その後、ユダヤ人の間で食べられていたベーグルは、1880年代頃、東欧諸国のユダヤ人達が
移住する際にアメリカにもたらされることとなるのですが、長らく自主規制によって製造販売は
ユダヤ人コミュニティ内に限定されていました。
それでも徐々にユダヤ人以外のファンを獲得していき、1970年代にその自主規制が廃止され
ると、1980年代頃からのヘルシー志向の高まりと相まって、ニューヨークを中心にアメリカ全土
に爆発的に普及していきました。
今では、ベーグルの本場はニューヨークと言われており、ニューヨーク式のベーグルが「ベーグ
ル」として世界的に広まっています。
ヨーロッパではベーグルはバターのみを塗って食べるものでしたが、アメリカではクリームチー
ズをはさんだり、具財を挟んだベーグルサンドイッチにしたり、生地にドライフルーツやナッツを
練りこんだり、ベーグルピザにしたり、と、さまざまな形でベーグルを楽しんでいます。
日本にベーグルが上陸したのは1990年から2000年頃と言われていますが、日本に上陸してま
だ十数年とは思えないほど、今やすっかり定番のパンとして普及しています。
日本では、本場ニューヨークのものに比べやや小ぶりなものが多く、また、外側もソフトに仕上
がったタイプのものが普及しています。
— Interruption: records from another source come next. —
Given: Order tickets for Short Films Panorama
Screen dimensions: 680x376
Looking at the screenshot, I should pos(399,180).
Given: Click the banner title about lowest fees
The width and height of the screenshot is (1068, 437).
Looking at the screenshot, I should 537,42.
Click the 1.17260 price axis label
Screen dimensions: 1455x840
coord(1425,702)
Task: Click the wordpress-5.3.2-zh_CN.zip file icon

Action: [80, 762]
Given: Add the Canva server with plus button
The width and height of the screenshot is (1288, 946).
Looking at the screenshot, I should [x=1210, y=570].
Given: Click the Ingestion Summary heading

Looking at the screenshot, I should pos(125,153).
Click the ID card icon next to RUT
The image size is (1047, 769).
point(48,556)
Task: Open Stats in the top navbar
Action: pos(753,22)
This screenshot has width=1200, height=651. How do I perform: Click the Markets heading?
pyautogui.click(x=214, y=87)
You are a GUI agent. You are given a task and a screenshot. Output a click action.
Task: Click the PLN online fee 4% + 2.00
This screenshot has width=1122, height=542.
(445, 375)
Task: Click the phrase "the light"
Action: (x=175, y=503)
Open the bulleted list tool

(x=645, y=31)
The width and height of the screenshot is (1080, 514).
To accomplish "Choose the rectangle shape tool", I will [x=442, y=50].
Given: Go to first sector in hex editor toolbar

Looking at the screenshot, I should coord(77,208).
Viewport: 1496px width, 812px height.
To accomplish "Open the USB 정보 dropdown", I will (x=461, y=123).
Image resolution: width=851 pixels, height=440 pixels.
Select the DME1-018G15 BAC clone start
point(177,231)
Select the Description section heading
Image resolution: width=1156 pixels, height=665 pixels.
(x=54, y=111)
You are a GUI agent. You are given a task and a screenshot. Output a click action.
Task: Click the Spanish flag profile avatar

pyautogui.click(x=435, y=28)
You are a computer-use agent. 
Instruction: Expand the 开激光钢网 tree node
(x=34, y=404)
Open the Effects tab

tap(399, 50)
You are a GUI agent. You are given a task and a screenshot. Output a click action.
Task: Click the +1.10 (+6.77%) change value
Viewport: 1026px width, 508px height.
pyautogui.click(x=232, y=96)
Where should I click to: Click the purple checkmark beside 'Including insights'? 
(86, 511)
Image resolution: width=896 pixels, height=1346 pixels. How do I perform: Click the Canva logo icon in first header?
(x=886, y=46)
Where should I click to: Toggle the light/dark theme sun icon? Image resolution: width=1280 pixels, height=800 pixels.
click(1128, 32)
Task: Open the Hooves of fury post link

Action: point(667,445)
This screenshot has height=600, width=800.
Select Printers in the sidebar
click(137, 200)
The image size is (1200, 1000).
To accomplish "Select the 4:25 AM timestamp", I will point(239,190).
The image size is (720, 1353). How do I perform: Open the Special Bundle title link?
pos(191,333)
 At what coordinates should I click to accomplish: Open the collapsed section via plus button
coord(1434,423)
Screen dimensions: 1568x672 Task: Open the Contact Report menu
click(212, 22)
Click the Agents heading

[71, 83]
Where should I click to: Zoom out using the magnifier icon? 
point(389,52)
さらに生地に乳製品を使った本来の素材とは違うベー
グル類似品もベーグルとして出回っています。
そしてニューヨークでも日本でも、まだまだアレンジは増殖中のようです。
この先さらにどんな楽しみ方ができるのか、どんな美味しさを引き出せるか、あれこれやって
みたくなる楽しいパンなのです。